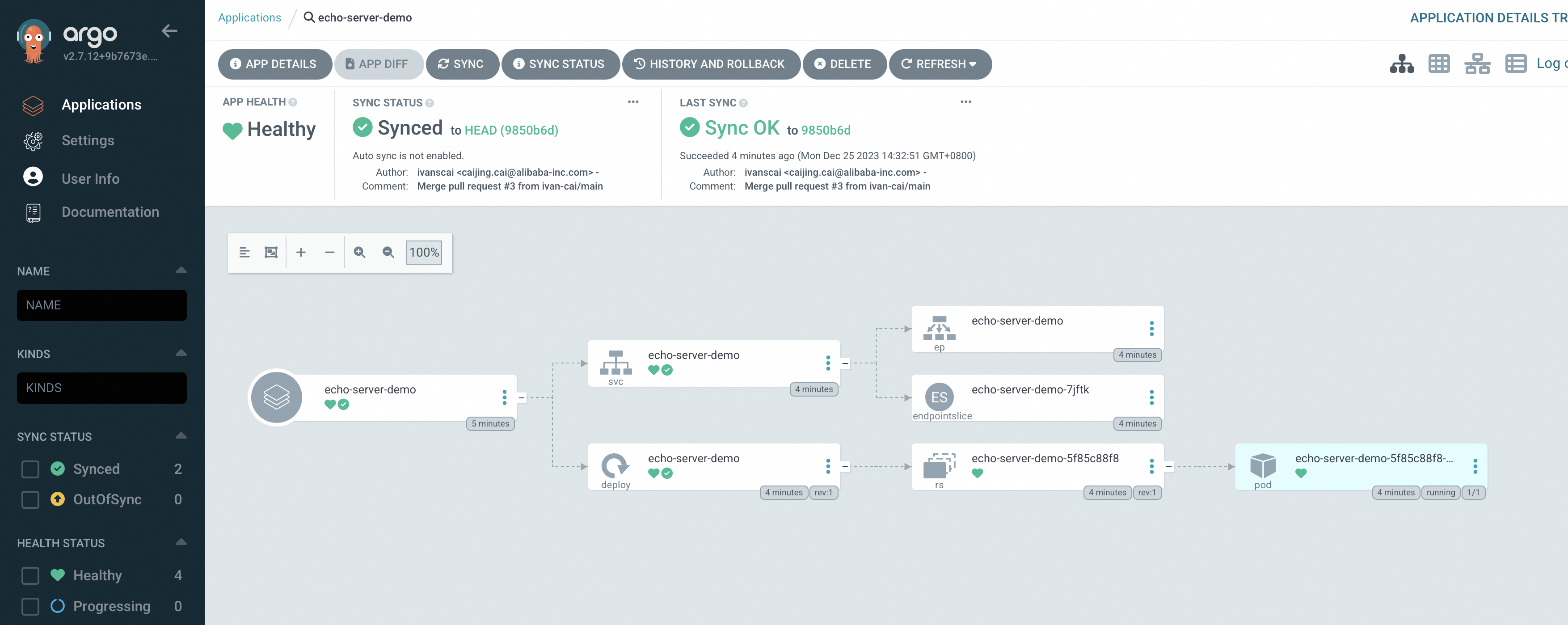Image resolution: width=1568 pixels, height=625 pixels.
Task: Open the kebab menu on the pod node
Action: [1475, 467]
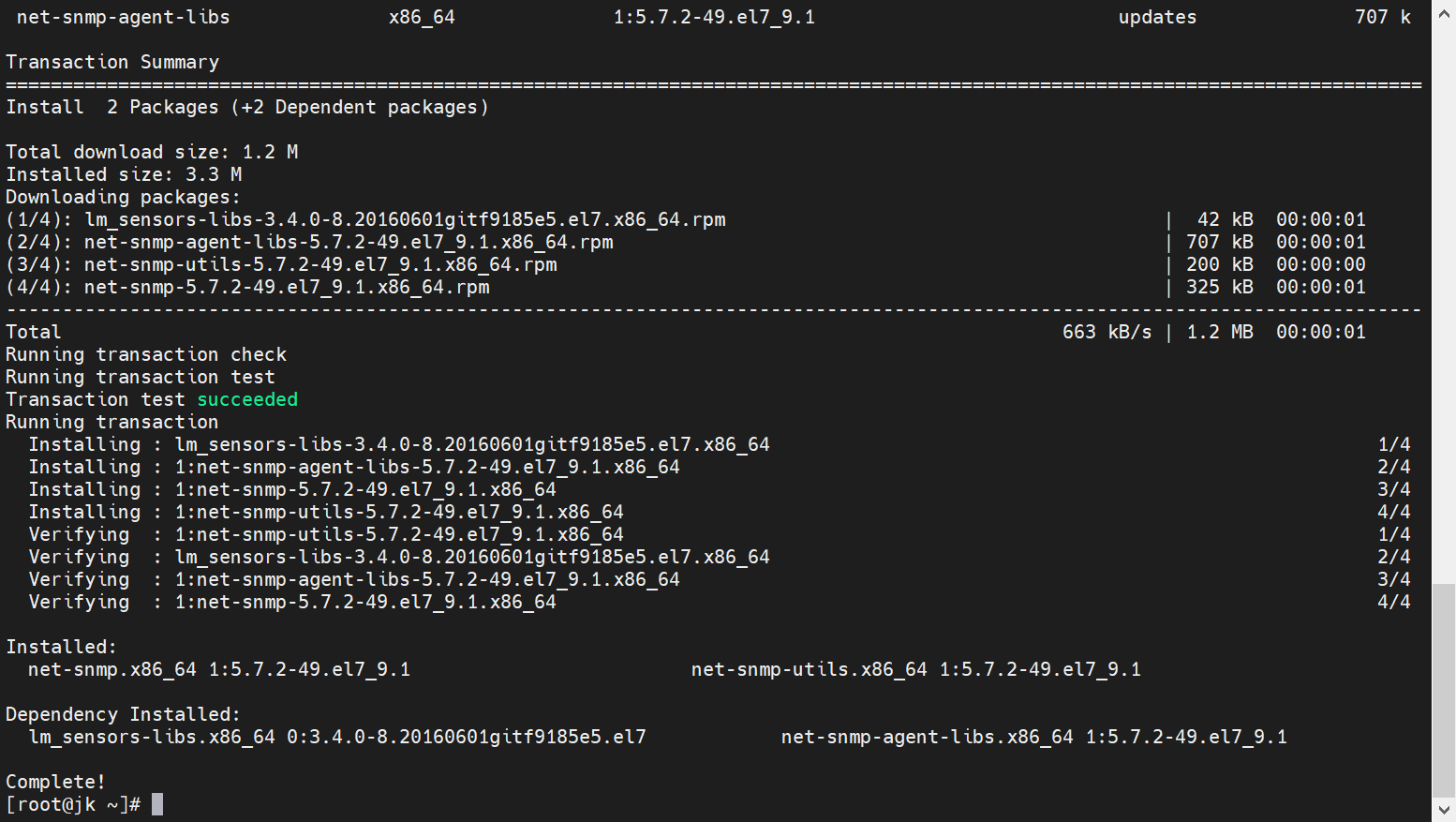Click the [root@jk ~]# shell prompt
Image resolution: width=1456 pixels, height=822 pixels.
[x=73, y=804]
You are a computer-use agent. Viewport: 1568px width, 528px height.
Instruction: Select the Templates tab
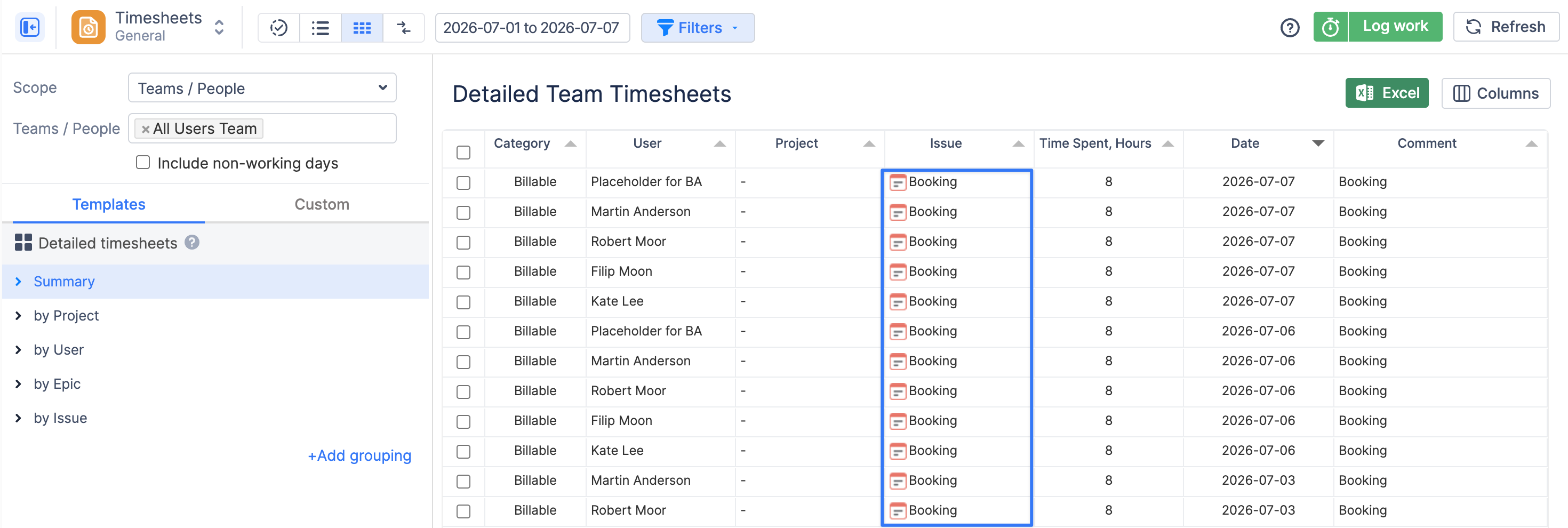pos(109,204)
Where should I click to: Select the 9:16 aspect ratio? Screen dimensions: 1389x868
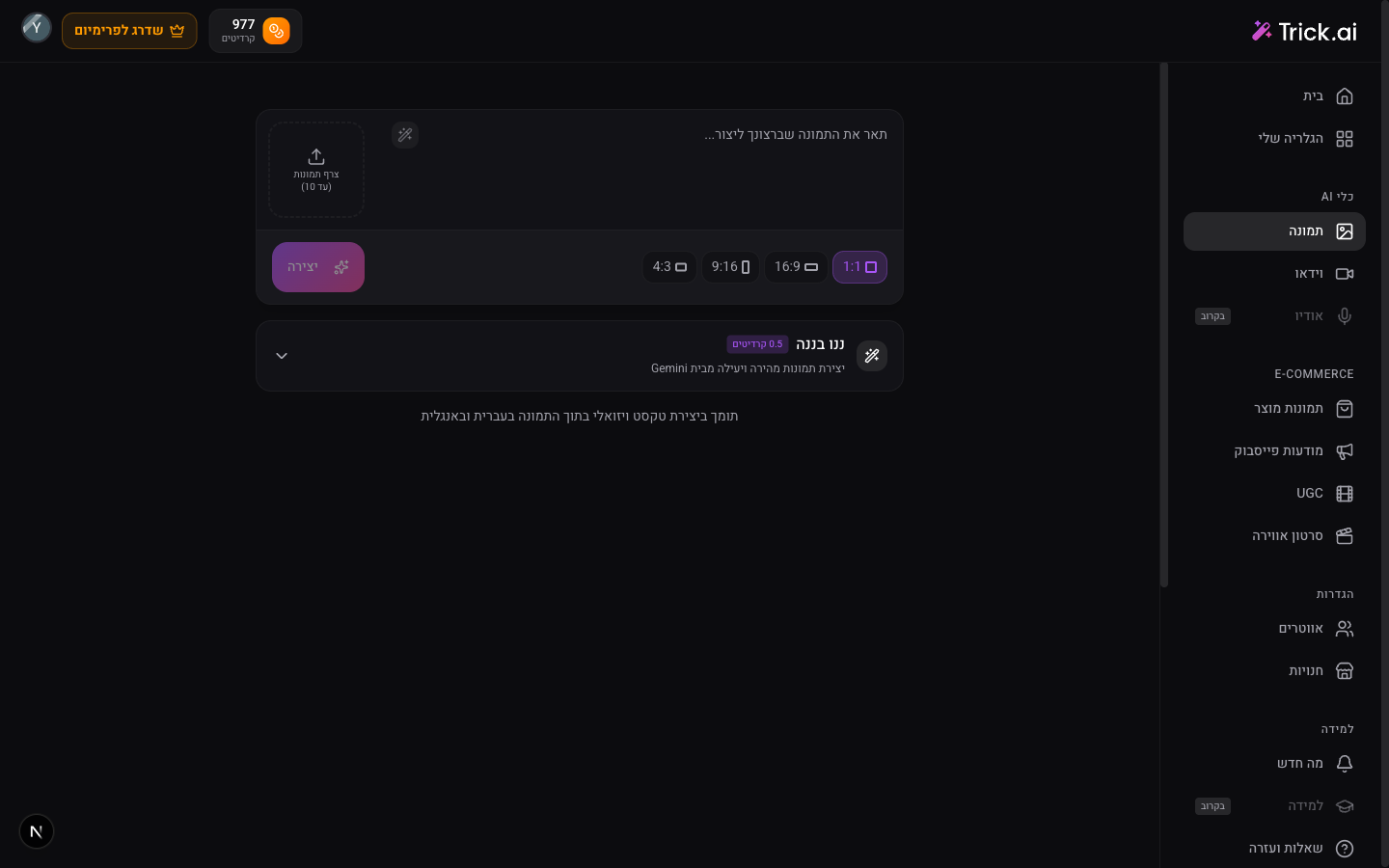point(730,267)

▬▬▬▬▬▬▬▬▬▬

Return every line of all the entries above verbatim, leaving out the pictures.

EXPECTED ANSWER
Image resolution: width=1568 pixels, height=625 pixels.
Task: Open the kebab menu on the pod node
Action: [1475, 467]
Click the [root@jk ~]# shell prompt
Image resolution: width=1456 pixels, height=822 pixels.
[x=73, y=804]
You are a computer-use agent. Viewport: 1568px width, 528px height.
Instruction: Select the Templates tab
pos(109,204)
Where should I click to: Select the 9:16 aspect ratio? Screen dimensions: 1389x868
point(730,267)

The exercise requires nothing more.